Low oil prices force slowdown of US tar sands project
A Canadian company’s efforts to produce oil sands in the United States are not dead, but thanks to crude oil prices that have dipped below $30 per barrel, they may be in critical condition.
U.S. Oil Sands, the Alberta-based company working on a project slated to produce crude oil from oil sands on public lands in Utah, is slowing its PR Spring oil sands project to nearly a halt amid a lack of labor and low oil prices.
“We’re just slowing the project down to focus on critical path items,” U.S. Oil Sands President and CFO Glen Snarrsaid. A contractor providing most of the project’s labor decided to close its operations in Utah, leaving U.S. Oil Sands without many of its workers, he said.
“Our focus is to reduce manpower at the site,” he said.
Oil sands, known as tar sands in the U.S., are a thick and clay-like substance composed of a hydrocarbon called bitumen. Found mostly in eastern Alberta, Canada, tar sands’ climate impacts are significant.
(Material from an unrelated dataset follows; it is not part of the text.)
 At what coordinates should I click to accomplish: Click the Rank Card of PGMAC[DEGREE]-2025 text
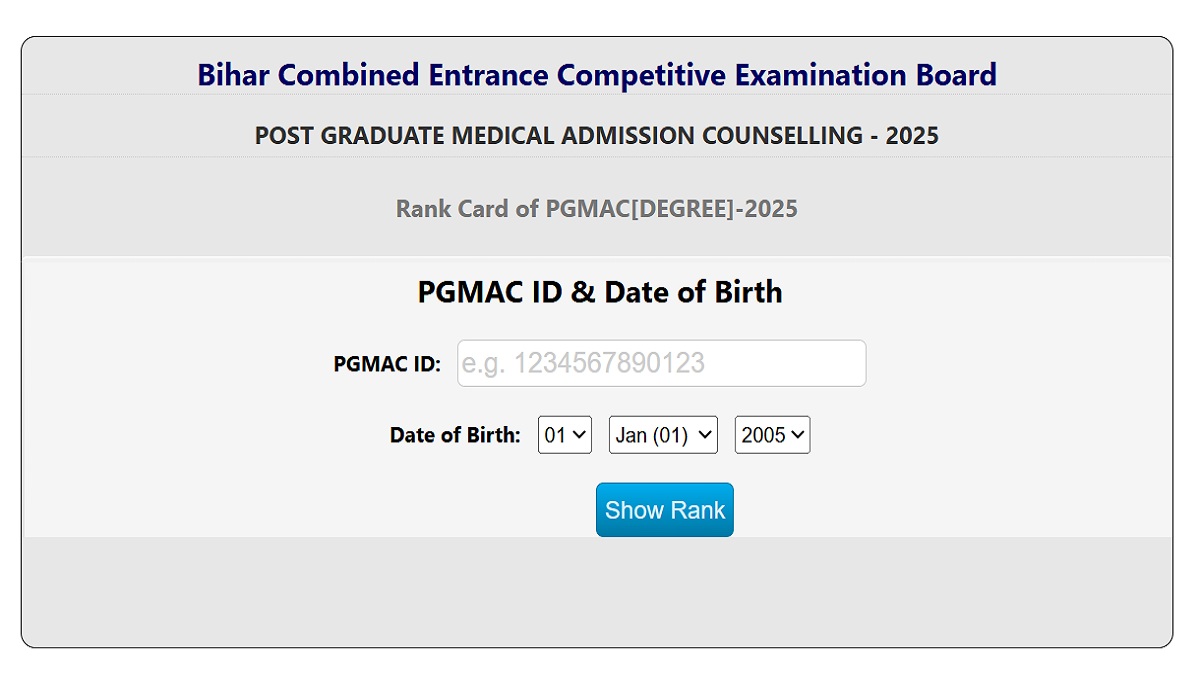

Oil production from tar sands is about 17 percent more carbon intensive than production of an average barrel of oil.
In November, citing climate concerns, the Obama administration killed the proposed Keystone XL Pipeline, which was slated to pipe tar sands bitumen from Canada to refineries in Texas. Last June, a group of 100 scientists called for a moratorium on tar sands development in Canada, saying it is incompatible with meeting greenhouse gas reductions targets.
Tar sands are rare in the U.S., but companies have been trying for decades to produce tar sands oil in eastern Utah, where the country’s largest deposits are locked deep beneath the desert. With oil prices dropping to below $30 per barrel, however, the outlook for U.S. Tar Sands’ operations is uncertain.
Snarr said crude oil prices will matter the most later this year after construction at PR Spring is complete. Oil prices need to be between $40 and $45 per barrel for the project to break even, and U.S. Oil Sands is confident prices will average higher than that by the end of 2016, he said, citing U.S. Energy Information Administration data.
But the EIA’s latest oil price forecast, released Tuesday, says that oil prices are likely to average $38 per barrel this year, swinging wildly from $21 to $58 per barrel throughout the year.
“Oil companies everywhere are slashing projects as oil prices remain depressed,” said Jennifer Spinti, an associate chemical engineering professor focusing on tar sands and other unconventional fuels at the University of Utah. “The fact that an exploratory, capital-intensive project gets shut down is not surprising, especially if key contractors have backed out.”
Spinti said her school’s market analysis of hypothetical tar sands production in Utah suggests that for a project’s investors to see any return, oil prices would have to be greater than $76 per barrel.
But the bottom line, she said, is that oil prices are so volatile that the ability for any oil sands project in Utah to succeed is highly uncertain.
Tar sands deposits in Utah. Credit: U.S. Dept. of Interior
Environmentalists in Utah are concerned about how far tar sands production might go there both because of the possible climate implications and possible air and water pollution.
“These (tar sands operations) may be tiny, but I think people see this as just the beginning of what could be a substantial industry, and they’re really concerned about it,” said Rob Dubuc, a staff attorney with Western Resource Advocates, an environmental group which opposes the PR Spring project. “Climate is a big deal, and these things really contribute a lot more (carbon) than conventional oil and gas.”
Another factor that could affect the future of oil sands in Utah is federal climate policy governing fossil fuel production on public lands. But Spinti said tar sands are ripe for development on private and state lands that are out of the federal government’s reach.
“The state of Utah is very interested in developing its many energy resources and will continue to work with companies who are able to complete the regulatory process put in place by the state,” she said.
One of those is MCW Energy, the only company actively producing oil from tar sands in Utah.
“There are a lot of other companies that are not doing anything,” MCW Energy spokesman Paul Davey said. “We’re busy scaling up our small plant from 250 barrels per day to 500 barrels per day.”
The company says it is using a more advanced technology than U.S. Oil Sands, allowing MCW to produce tar sands oil for around $24 per barrel and turn a profit when prices rise to above $31 per barrel.
But even that may be too a high a price today.
“We’re hovering on the break-even point,” Davey said.